* **WORK INSTRUCTIONS**:
Identify every line in the material below that contains the string "option", treating uppercase and lowercase letters as distinct, and copy each such line in full.

>> START PROVIDED RECORDS

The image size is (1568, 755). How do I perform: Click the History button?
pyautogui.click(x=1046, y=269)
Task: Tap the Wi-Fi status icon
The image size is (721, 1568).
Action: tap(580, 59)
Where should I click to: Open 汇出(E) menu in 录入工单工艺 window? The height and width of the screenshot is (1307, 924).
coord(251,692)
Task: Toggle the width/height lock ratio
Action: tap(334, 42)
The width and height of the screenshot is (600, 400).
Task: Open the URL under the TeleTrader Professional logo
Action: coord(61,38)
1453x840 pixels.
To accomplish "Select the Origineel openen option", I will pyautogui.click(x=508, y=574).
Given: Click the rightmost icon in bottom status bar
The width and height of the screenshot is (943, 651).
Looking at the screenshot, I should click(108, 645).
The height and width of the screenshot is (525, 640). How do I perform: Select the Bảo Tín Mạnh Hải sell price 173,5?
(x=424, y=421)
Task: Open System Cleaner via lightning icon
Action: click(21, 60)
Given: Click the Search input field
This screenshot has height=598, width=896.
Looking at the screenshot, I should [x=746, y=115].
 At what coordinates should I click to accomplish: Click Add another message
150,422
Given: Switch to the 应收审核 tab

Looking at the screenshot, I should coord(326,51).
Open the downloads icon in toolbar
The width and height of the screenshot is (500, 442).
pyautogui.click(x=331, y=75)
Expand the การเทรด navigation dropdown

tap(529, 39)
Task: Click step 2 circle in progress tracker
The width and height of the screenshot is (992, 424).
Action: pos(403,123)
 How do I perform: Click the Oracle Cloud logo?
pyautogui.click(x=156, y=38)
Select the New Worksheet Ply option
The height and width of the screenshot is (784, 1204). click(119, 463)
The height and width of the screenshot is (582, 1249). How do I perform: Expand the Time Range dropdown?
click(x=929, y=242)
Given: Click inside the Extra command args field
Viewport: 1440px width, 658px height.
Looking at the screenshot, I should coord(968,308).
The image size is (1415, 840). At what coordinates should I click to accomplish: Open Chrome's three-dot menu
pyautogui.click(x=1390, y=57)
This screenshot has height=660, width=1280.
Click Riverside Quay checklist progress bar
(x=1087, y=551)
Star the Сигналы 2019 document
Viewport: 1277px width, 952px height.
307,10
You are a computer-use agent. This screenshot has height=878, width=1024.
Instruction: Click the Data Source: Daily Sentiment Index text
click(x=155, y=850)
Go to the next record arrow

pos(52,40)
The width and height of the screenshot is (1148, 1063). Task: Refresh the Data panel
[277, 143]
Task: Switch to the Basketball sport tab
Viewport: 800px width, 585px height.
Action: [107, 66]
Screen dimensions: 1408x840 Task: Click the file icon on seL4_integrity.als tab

>> END PROVIDED RECORDS

* **FINAL ANSWER**:
To accomplish "Select the Origineel openen option", I will pyautogui.click(x=508, y=574).
Select the New Worksheet Ply option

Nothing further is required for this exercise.